-- Data under study --
::::::

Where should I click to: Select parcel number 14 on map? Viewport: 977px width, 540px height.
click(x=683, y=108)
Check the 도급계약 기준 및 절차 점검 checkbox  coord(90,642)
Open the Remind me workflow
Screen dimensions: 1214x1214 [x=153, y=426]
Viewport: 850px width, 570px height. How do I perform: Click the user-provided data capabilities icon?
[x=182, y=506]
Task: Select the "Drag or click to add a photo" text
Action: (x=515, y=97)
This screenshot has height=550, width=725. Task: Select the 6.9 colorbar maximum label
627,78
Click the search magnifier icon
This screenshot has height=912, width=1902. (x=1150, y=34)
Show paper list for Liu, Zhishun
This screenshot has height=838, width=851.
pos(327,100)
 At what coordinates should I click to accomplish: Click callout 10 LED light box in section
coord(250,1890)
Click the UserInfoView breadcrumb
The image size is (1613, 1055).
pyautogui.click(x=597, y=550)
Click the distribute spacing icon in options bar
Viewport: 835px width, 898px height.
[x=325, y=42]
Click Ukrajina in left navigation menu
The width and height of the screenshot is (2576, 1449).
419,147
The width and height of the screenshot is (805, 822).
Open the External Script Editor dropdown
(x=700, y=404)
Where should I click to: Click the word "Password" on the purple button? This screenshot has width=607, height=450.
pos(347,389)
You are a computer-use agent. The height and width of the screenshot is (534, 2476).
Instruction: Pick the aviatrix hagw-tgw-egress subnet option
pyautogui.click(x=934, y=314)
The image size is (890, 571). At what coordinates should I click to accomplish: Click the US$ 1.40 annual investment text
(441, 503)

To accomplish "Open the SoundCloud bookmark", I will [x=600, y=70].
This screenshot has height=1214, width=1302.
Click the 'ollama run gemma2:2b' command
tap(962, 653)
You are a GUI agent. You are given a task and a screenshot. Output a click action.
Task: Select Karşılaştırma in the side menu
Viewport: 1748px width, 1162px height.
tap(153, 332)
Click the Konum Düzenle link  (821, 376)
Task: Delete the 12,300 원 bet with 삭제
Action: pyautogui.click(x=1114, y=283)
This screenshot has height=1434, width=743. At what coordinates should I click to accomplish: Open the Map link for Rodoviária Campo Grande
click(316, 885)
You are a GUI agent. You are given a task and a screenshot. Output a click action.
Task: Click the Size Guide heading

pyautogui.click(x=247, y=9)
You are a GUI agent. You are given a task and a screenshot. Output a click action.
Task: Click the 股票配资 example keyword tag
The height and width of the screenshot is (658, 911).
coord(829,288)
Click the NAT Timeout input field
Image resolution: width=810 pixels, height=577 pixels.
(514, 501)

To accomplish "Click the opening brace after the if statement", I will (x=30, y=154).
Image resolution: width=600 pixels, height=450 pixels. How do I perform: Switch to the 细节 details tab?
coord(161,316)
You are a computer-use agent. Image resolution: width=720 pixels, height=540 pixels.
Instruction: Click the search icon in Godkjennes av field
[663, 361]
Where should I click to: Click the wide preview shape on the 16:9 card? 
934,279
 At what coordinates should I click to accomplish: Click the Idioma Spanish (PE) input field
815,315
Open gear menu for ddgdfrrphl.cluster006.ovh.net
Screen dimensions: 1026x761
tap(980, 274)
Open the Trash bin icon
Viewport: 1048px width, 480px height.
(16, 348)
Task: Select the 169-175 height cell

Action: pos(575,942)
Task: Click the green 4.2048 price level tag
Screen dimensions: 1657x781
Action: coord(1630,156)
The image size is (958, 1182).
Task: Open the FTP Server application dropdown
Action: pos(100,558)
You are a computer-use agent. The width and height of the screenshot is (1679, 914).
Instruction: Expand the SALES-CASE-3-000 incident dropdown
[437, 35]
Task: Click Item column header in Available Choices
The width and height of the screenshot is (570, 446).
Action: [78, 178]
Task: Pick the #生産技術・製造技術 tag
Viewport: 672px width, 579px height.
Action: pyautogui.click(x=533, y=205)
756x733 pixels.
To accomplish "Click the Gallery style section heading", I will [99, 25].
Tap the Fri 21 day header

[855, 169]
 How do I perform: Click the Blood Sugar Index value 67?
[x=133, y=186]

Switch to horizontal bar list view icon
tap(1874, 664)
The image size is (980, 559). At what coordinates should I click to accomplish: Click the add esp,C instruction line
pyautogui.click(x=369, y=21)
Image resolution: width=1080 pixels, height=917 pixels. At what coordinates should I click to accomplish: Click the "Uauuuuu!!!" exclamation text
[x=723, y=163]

::::::

-- Exercise requirements --
Return all lines of the material above in which "computer" occurs.

-- Solution for this exercise --
You are a computer-use agent. The height and width of the screenshot is (534, 2476).
You are a computer-use agent. Image resolution: width=720 pixels, height=540 pixels.
You are a computer-use agent. The width and height of the screenshot is (1679, 914).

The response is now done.